Memory Bandwidth. A friend of mine who knows what he’s talking about has settled on memory bandwidth as the key to modern system performance, and I generally agree with him. All the execution guts in the world don’t matter if you can’t feed them, and modern workloads benefit from a lot of cache. Which, of course, small board computers lack. But mbw does some “bulk copies” and returns reasonable results of the sort of memory performance you can expect out of main memory. These results are in bytes copied - so a read and a write is counted as “1 byte.” On the machines as have performance and efficiency cores (so everything but the Pi4 and 5700X), these are the results from the performance cores. The efficiency cores have lower bandwidth (typically), but I’ll be covering those in some posts going into more detail on the individual systems and how I have them set up.

These posts used to be more interesting, with small incremental changes between new boards - 20% here, maybe a 30-40% improvement somewhere. Not doubling the next best system (though I’ve no idea why the “dumb” copy performance isn’t improved - I should dig into that more). If memory bandwidth is king, it’s no question why the Rock5 seems to perform well!

Comparing with the AMD box, again, the Rock5 delivers a useful fraction of the full desktop machine’s memory bandwidth on a tiny fraction of the power. Though, clearly, something on the Zen cores is handling the “dumb” copy better - which isn’t surprising. An awful lot of the x86 frontend is dedicated to various things that all sum up as “make stupid code fast.”

TinyMemBench

But, diving deeper into how to move memory around, I’m also making use of some results from TinyMemBench. This is a far more comprehensive memory test suite, aimed at really extracting the maximum performance from a memory system. I’m using a few of the results from it as a representative sample of bandwidth across the board. It tests vector copies as well, but there were no particularly surprising results there (the regular CPU instructions seem to be able to max out the bandwidth just as well as the vector instructions). However, this also includes some “fill” tests - not copying data around, but simply setting memory to a particular value. Again, higher is better.

I’m not sure why I bother, you know the shape of the results before you even look at the chart…

Adding the desktop in changes nothing. Yes, the desktop box performs better… except in memset. Which, I’ve no idea what’s going on there, because there’s clearly some fill bandwidth to use, if it could be extracted. Libc issues, I suppose.

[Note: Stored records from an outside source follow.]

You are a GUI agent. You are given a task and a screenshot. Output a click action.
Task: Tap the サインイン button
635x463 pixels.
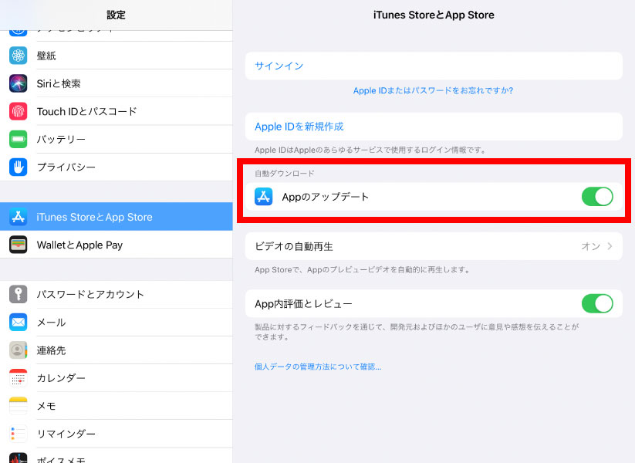(279, 66)
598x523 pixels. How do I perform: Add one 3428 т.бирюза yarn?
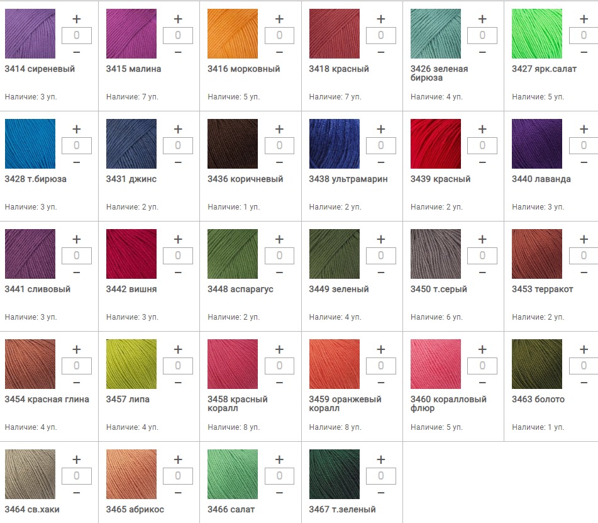(77, 129)
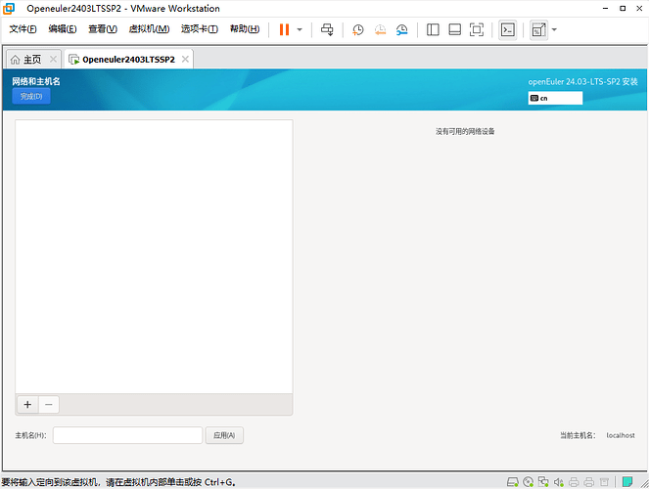Take a snapshot of the virtual machine
Screen dimensions: 649x489
pyautogui.click(x=358, y=29)
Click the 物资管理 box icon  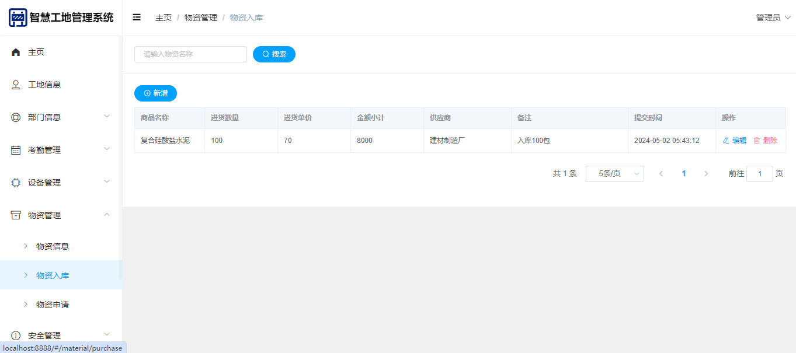(x=16, y=215)
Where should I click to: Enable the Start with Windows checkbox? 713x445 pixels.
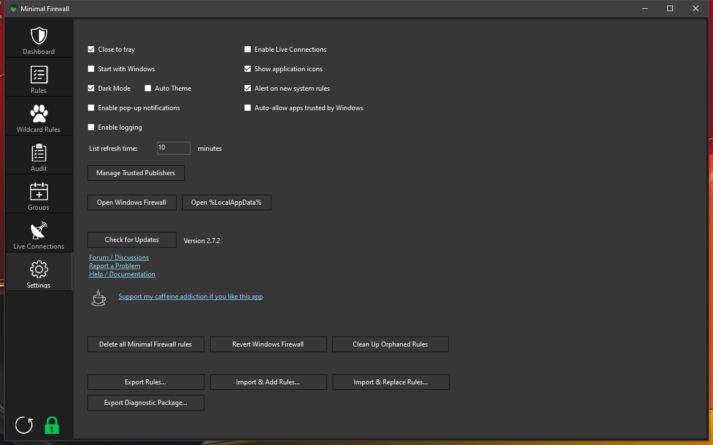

One of the other interesting tests that tinymembench performs is a latency test - and in this case, it’s “additional latency beyond L1 cache latency” for various size buffers. It shows off the cache system in some detail. The 5700X only has 32MB of L3 cache, so it should be out to main RAM, but clearly the latency is a lot better than on the ARM SBCs. Interestingly, the N2+ and Rock5 have about the same latency, despite the N2+ running DDR4 at 1320MHz and the Rock5 running it up at 2112MHz. The bandwith difference is evident, but the latency difference is almost zero.

Browser Benchmarks

In the past, I’ve used a lot of Javascript benchmarks, and I’m moving away from that - because it mostly tests the JIT engine, and for reasons, I’m also moving away from JIT for Javascript. But I still think they’re useful as a reflection of how a system is likely to feel in heavy web use - which, unfortunately, remains a key part of modern computer use (for now). This year, I’m focusing on Octane and Speedometer. Octane is a Javascript compute benchmark, but Speedometer is a “full web rendering stack” benchmark - so it shows, more accurately, how the systems feel in performance. All this testing is done with Chromium 108.

There are no surprises here. The Rock5 crushes the rest of the ARM SBCs, and turns in some properly good efficiency results compared to the AMD desktop.

Speedometer reveals the downsides of not having good GPU acceleration - you can’t argue that the desktop has a more responsive browser, by some good margin. But despite that, I don’t actually notice a difference in practical use except on the really complex sorts of websites I don’t generally frequent. I will say that the New Reddit Abomination will make most of the ARM SBCs choke if you have Javascript enabled.

There will be more on this in the future, but it’s also very interesting to see what sort of “real world impact” disabling the Javascript JIT engine has on performance - and outside the pure JS compute benchmarks, less than you’d assume. To test the “jitless” performance, I add the flag, --js-flags="--jitless" to the command line for Chromium. It’s really, really not that big a difference!

Disk Performance: NVMe Rules!

A lot of the previous benchmarks have focused on the difference between SD card performance (sucks) and eMMC performance (tolerable). Some people have gotten NVMe drives working on a Pi4, but even then they’re slow. The Rock5 has a real, honest NVMe interface - an x4, PCIe 3.0 interface. Performance should, as such, be epic. Even with a “slow, bargain” SSD like a Western Digital Blue. Is it?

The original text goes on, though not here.